Conrad mumbled something and then he said, “You sound very anxious. Something wrong?”

“Yes.”

“I warned you,” he said. “Don’t tell me the details, but I warned you.”

Conrad, who ran Blue Beat for me, was the only one who knew that I owned the recording studio and the pressing plant on the first floor. I was in and out of the studio, but the rest of the crew, like Herbie the driver, only knew that I sometimes brought talent over. It explained why I showed up in the place, why I was interested in getting the mixer back, because without that machine there could be no sessions.

Conrad, of course, knew much more. I said, “I want you to call that guy for me, Conrad. The one who’s working on the mixer. And tell him to get it in shape extra early. If he can’t finish it, he should at least tie up the guts, get the thing out of that shop before regular starting time in the morning.”

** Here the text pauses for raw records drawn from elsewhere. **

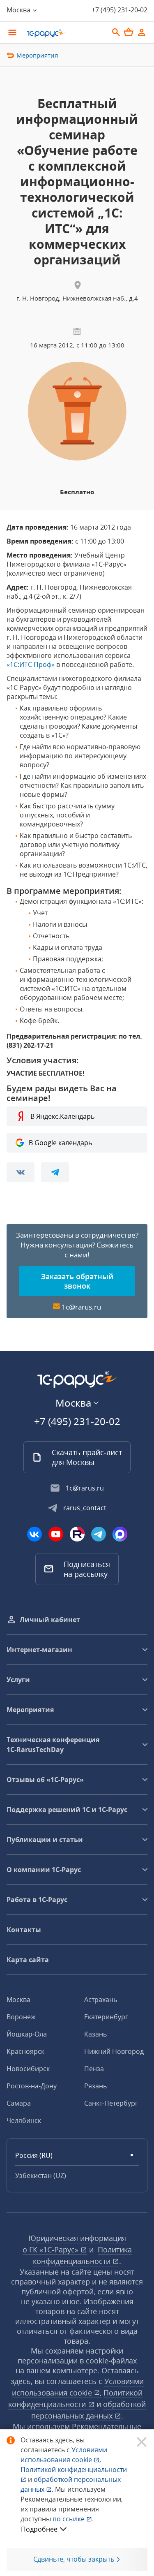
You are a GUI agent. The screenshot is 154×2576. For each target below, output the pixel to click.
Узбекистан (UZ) (40, 2175)
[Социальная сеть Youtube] (55, 1534)
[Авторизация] (141, 32)
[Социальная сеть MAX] (120, 1534)
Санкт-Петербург (111, 2103)
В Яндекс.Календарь (62, 1116)
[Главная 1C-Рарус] (64, 33)
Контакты (24, 1929)
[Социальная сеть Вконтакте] (34, 1534)
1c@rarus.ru (81, 1307)
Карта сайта (28, 1959)
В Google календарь (60, 1142)
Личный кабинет (50, 1619)
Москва (18, 1999)
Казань (95, 2034)
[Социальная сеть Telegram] (98, 1534)
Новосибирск (28, 2068)
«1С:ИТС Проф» (31, 664)
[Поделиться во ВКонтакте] (20, 1172)
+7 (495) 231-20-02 (119, 9)
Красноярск (25, 2051)
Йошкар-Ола (27, 2034)
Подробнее (39, 2529)
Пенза (94, 2068)
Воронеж (21, 2016)
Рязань (95, 2085)
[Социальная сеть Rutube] (77, 1534)
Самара (19, 2103)
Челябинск (24, 2120)
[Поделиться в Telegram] (55, 1172)
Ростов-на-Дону (32, 2085)
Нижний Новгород (114, 2051)
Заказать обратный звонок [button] (77, 1281)
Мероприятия (37, 55)
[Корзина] (128, 32)
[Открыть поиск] (116, 32)
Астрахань (100, 1999)
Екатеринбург (106, 2016)
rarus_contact (84, 1507)
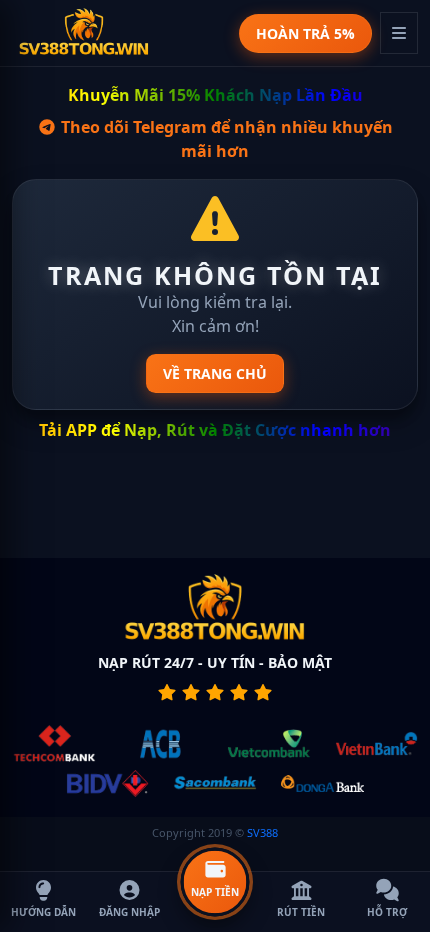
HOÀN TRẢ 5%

“Morning? You mean this morning?”

“They open at eight,” I said. “This morning.”

“Jack. Think of the time we lose if he does that. He won’t be finished.”

“Don’t ask why, Conrad, just get it out.”

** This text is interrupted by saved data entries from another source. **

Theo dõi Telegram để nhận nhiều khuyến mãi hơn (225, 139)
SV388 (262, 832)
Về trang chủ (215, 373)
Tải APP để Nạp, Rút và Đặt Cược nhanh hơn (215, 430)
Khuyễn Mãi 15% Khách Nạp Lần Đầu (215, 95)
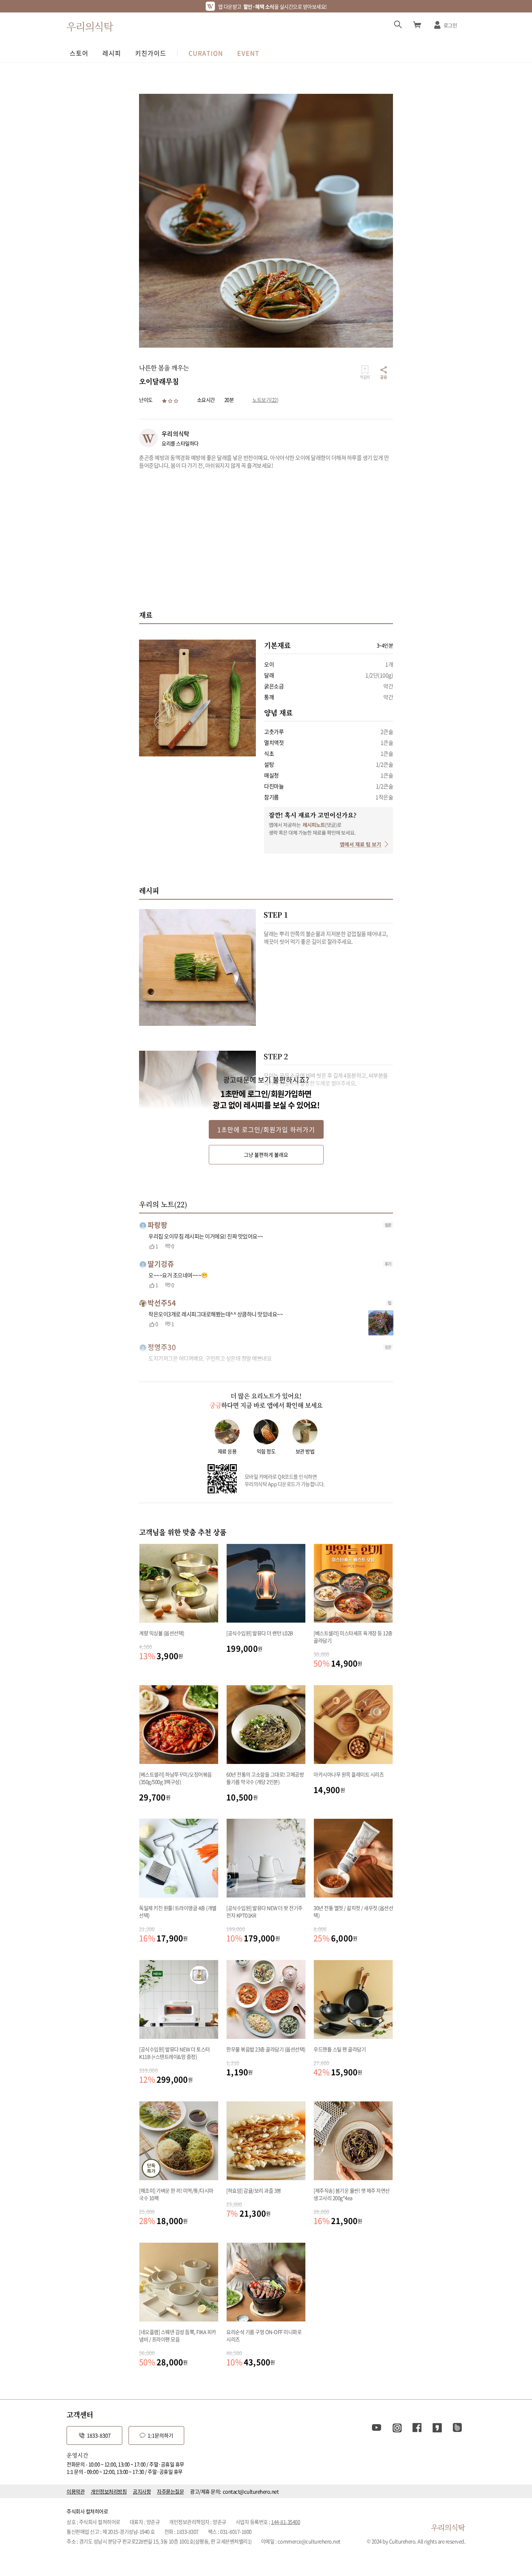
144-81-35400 (285, 2521)
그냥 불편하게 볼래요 (266, 1154)
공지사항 (142, 2491)
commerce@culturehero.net (309, 2541)
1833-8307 (99, 2435)
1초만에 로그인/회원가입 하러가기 (266, 1129)
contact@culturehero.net (251, 2491)
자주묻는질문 (170, 2491)
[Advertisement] (266, 539)
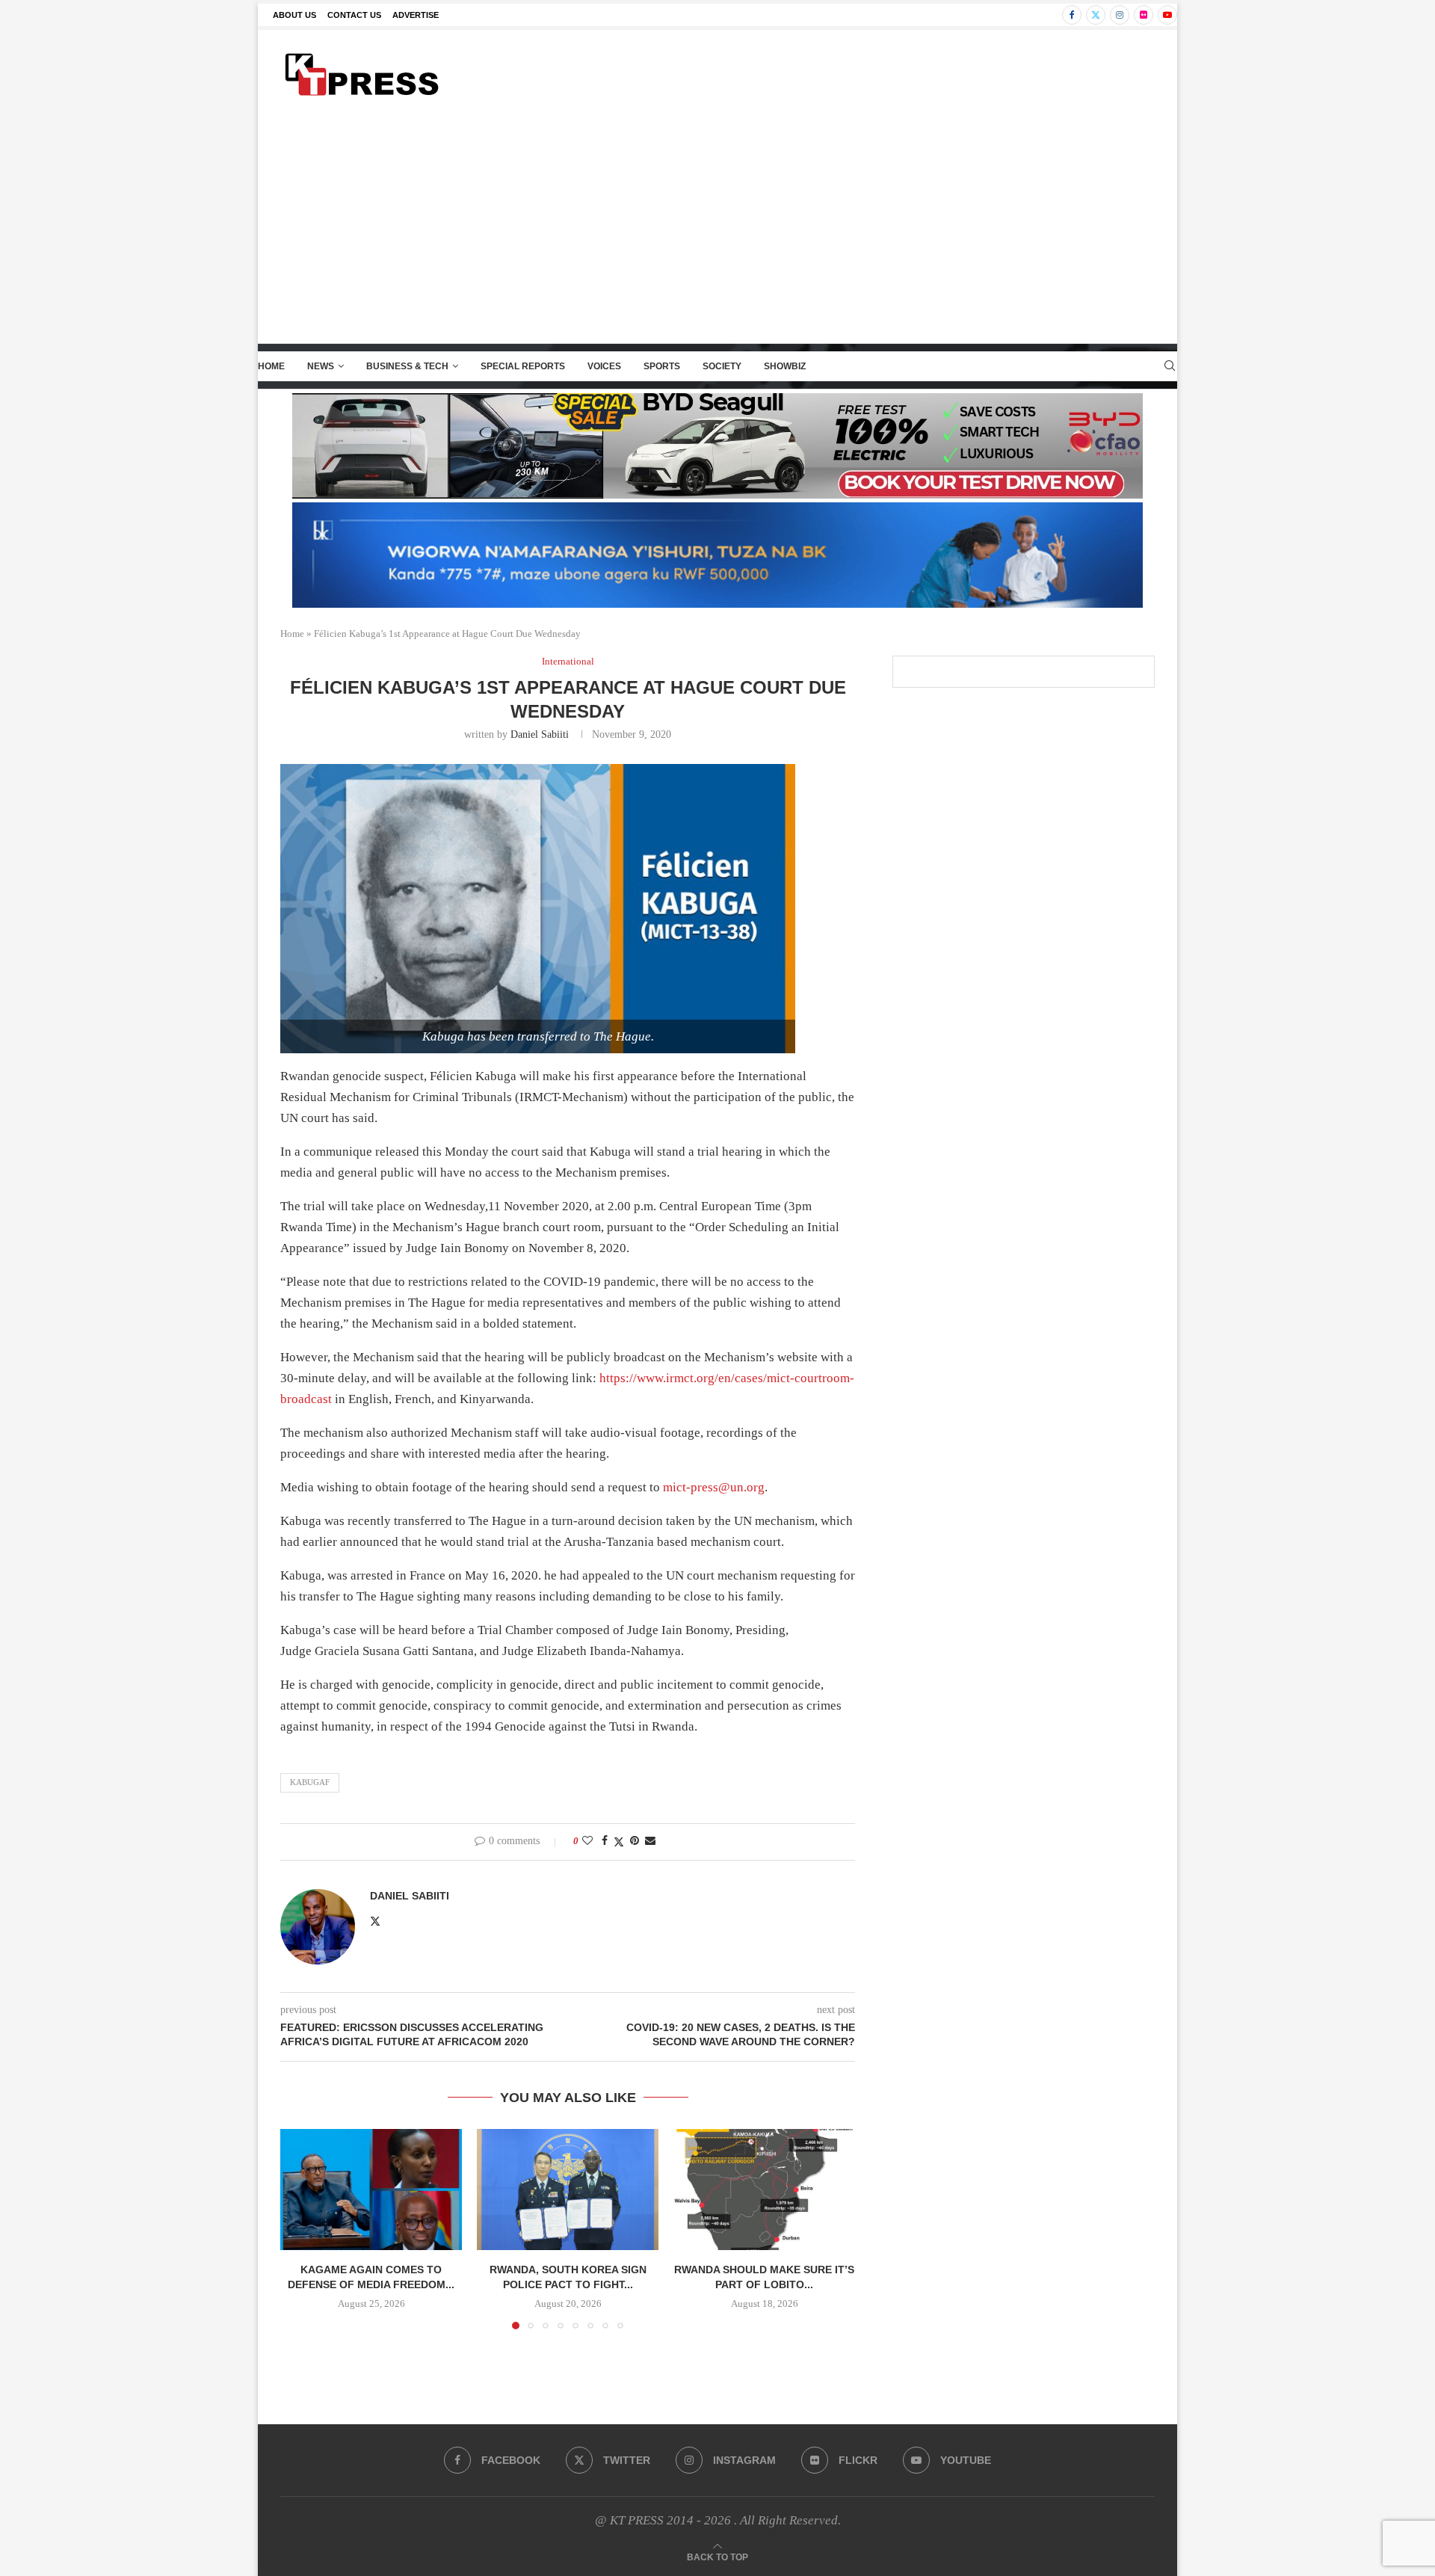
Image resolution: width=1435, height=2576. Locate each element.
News (320, 366)
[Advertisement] (717, 231)
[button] (300, 2228)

He didn’t ask why and just said, “Oh.” Conrad, who knew of my double life, did not approve of me with Lippit But he would get the machine out, he said.

The mixer was in the Hough and Daly building. In Benotti’s shop.

Not everybody can repair something complex like a mixer. The man whom we had to pick for the job was very good but he was also working on repairs for Benotti. It had not been important at the time, but it was now.